AFP, 2 janvier 2009 – Par Lachlan CARMICHAEL : Six jours d’offensive israélienne contre le le mouvement islamiste Hamas soutenu par l’Iran ont jusqu’ici renforcé le front iranien anti-américain et risquent de compliquer la tâche du président élu américain Barack Obama, estiment des experts aux Etats-Unis.
Il y a un peu plus d’un an, le président George W. Bush avait soulevé l’espoir de contrecarrer l’influence croissante de Téhéran dans la région en relançant le processus de paix israélo-palestinien au cours d’une conférence internationale à Annapolis, près de Washington.
Mais l’offensive israélienne entamée samedi, a renforcé le Hamas pro-iranien, et affaibli l’autorité palestinienne, rivale du mouvement islamiste soutenue par Washington et partenaire des négociations avec Israël, selon des experts.
Et selon eux, l’opération a aussi provoqué d’autres dommages collatéraux dans la région.
L’Egypte et la Jordanie, partenaires clés des Américains et seuls alliés arabes en paix avec Israël, sont sur la défensive suite à des accusations d’Etats arabes, de groupes radicaux ou de l’opinion publique les accusant de ne rien faire pour arrêter Israël ou de tacitement accepter l’opération.
"Le camp centré autour de l’Iran et la Syrie, du Hezbollah et du Hamas, a plus d’influence maintenant à cause de ce qui se passe dans la rue arabe", estime Amr Hamzawy, expert du Carnegie Endowment for International Peace.
Mais, a-t-il ajouté au cours d’une conférence de presse téléphonique, l’Egypte et la Turquie – état musulman sunnite allié des Etats-Unis – peuvent encore renverser la situation s’ils parviennent à obtenir un cessez-le-feu "durable", comme prôné par Washington.
Le Hamas n’a pas rejeté cette possibilité, a-t-il noté.

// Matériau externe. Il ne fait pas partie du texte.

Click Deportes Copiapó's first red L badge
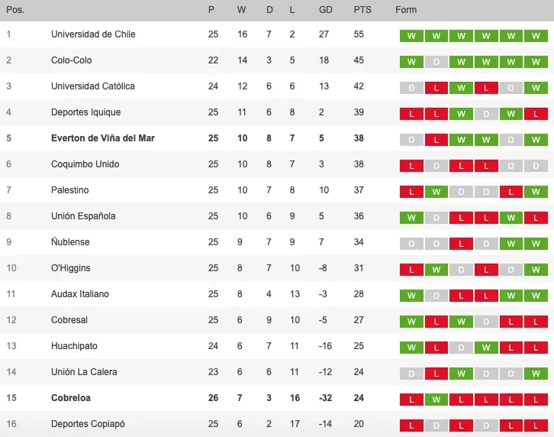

Il a aussi souligné que la région était à nouveau clairement divisée entre les camps pro-iranien et pro-américain, l’Egypte, la Jordanie et l’Arabie saoudite accusant le Hamas sunnite de servir les intérêts de l’Iran chiite.
David Schenker du Washington Institute for Near East Peace s’attend pour sa part à ce que l’Iran réfrène le Hezbollah chiite libanais de renouveler sa guerre avec Israël après le conflit de l’été 2006, du moins tant que l’Etat hébreu n’envahit pas Gaza.
Pour le moment, le chef du Hezbollah Hassan Nasrallah "va continuer à critiquer et gêner les Etats arabes alignés sur l’Occident comme l’Egypte et la Jordanie, qui selon lui s’associent pour imposer les conditions de la reddition à ceux qui résistent au projet américano-sioniste", dit-il dans un article publié sur le site de l’institut.
"En fomentant la révolte civile dans ces Etats, Nasrallah engrange des soutiens pour le Hamas, fragilise les alliés de Washington et confirme son propre rôle pré-éminent au niveau régional", ajoute M. Schenker.
"Au lieu de lancer des roquettes sur Israël et d’entraîner le Liban dans une autre guerre coûteuse, cette stratégie est relativement efficace et une démonstration à moindre frais du sérieux de l’engagement du Hezbollah en faveur du nationalisme arabe et de la résistance pro-palestinienne", dit-il.
Steven Cook, du Council of Foreign Relations, estime également que la violence rend la tâche des Etats-Unis pour promouvoir la paix au Proche-Orient plus difficile, et permet à l’Iran de "jouer la carte arabe" et d’étendre son influence au détriment des intérêts américains.
"Déjà on voit les Syriens suspendre les discussions de paix indirectes avec Israël, via les Turcs, qui étaient prometteuses. (Le président élu Barack) Obama a dit qu’il s’agirait d’une des priorités de son administration", écrit-il sur le site de l’institut.
"La situation est extrême. A très court terme, il n’y a pas grand chose à faire, mais cela devrait être l’une des priorités lorsque le président (Obama) entrera dans le bureau Ovale", a-t-il souligné.